I have been reading a lot of blogs lately, and every so often I come across someone who is going through a difficult time. It got me to thinking about the difficult times in my life, and what was helpful to me. A while back I decided to adopt a policy that goes something like this,
If in doubt, choose hope over despair.
I came up with the policy, because it occurred to me that if there was any kind of choice involved, it would be in my best interests to be backing the hopeful options, rather than the negative. I found this was particularly important when I was feeling overwhelmed by difficult thoughts and feelings, and the hope option didn’t seem very strong.
We tend to think of hope as some kind of magical thing out there in the universe. Maybe it is. But I like to think of it as a muscle. Muscles need exercise, and the more you use them, the stronger they get. I think hope works the same way. The more little choices you make in the direction of hope and possibility, the stronger and more hopeful you are likely to feel.
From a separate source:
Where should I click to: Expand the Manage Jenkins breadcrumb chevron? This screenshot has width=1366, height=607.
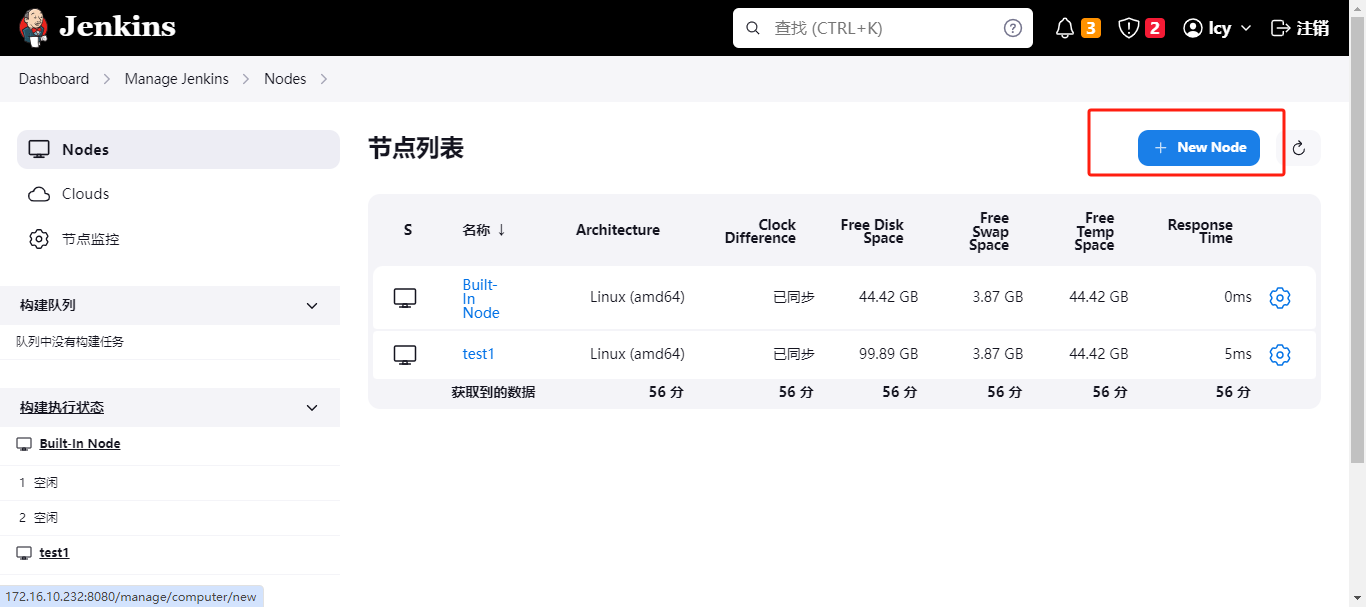(x=246, y=79)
When I talk about choosing hope, I am not talking about denying how you are feeling, or ignoring the reality of the situation you are facing. I am not talking about simply replacing negative thinking with positive thinking, or grasping at things that are unlikely to succeed. I am talking about understanding the reality of your situation, and taking small steps, baby steps even, in the direction of something that is going to be helpful and constructive for you.
Something that can be helpful if you are having difficulty in choosing hope, or even finding hope, is to get in touch with your observer. If you are flooded with uncomfortable feelings and emotions, or negative thoughts, it can feel as if thats all that there is. But oftentimes you will be able to locate that quiet inner voice who is able to observe what is going on with you. Its that voice that says “Hey, I’m feeling lousy – whats going on here?”
The observer is your friend because it allows you to get curious and notice things that are happening to you, and that gives you a bit of perspective. You might notice that your body feels heavy, that you don’t want to get out of bed, and you are thinking that you might never want to get out of bed again! Deciding to check in with the observer to get perspective on what is going on, rather than getting totally absorbed in negative feelings is exercising the hope muscle.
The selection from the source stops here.